The Words of the Moffitt Family

Seasons Are Like Our Children

Larry Moffitt
November 7, 2009

Seasons are like children in a large family. Each one is so different from the others, it is hard to imagine them coming from the same two finite parents.

Spring is the baby of the family, so easy to love, and is given license to be hot-tempered because its eyes are so big and its smile does such a number on your defenses.

Autumn too is nice to be around, talented and complex. Autumn is where life and death meet, where art and intellect make another attempt to occupy the same time and space. It speaks its mind and you never know what Autumn is going to say. There is a fragile intensity and a brilliance there; sometimes Autumn dies young. Nobody forgets Autumn.

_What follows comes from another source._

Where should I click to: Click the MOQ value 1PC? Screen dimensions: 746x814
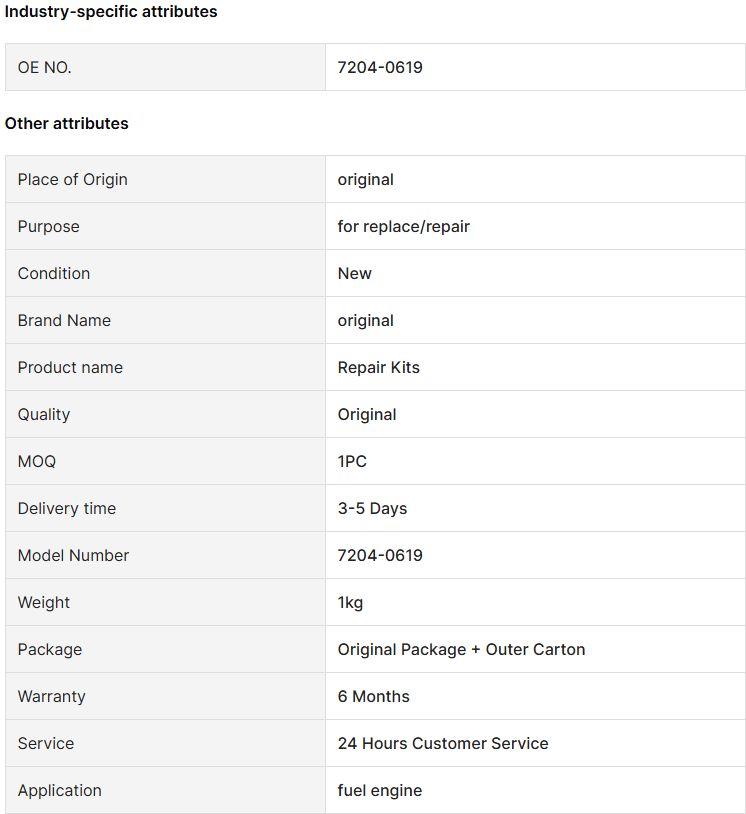point(352,462)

Summer is a blue-eyed blonde. Being a born romantic, Summer can be the best child or the most troublesome. Seems like never in between.

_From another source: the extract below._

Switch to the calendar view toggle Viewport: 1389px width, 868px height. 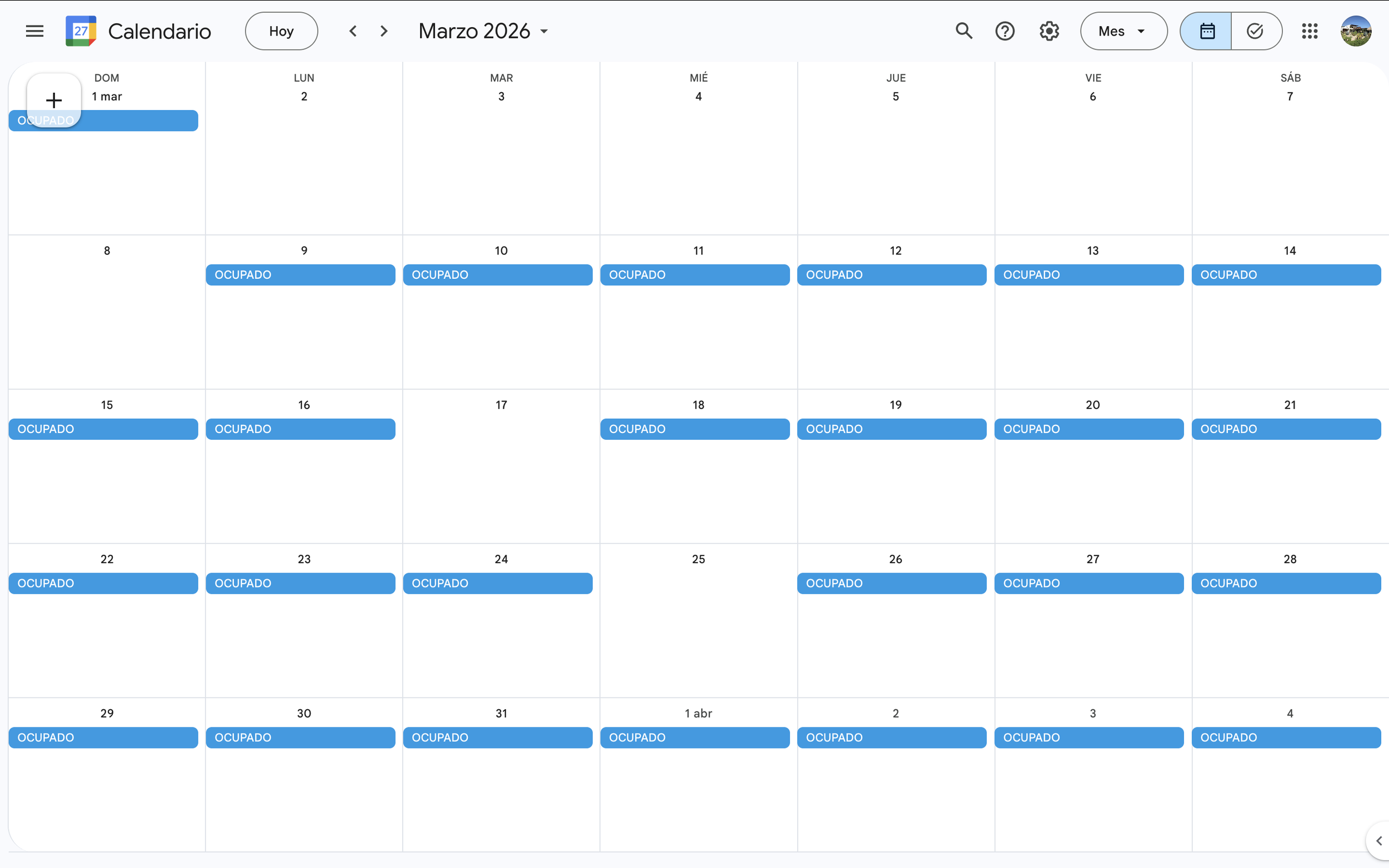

Winter is easy to discount and put to one side. Winter seems sullen but that’s because what Winter offers is deep and hard to get to. Everyone hopes Winter will latch onto a path and destiny that won’t wreck the world. But there is a hero buried inside Winter that will emerge when the world needs it. Winter can melt your heart faster and more thoroughly than any of the others because the thoughtfulness is so unexpected, the utter selflessness so profound.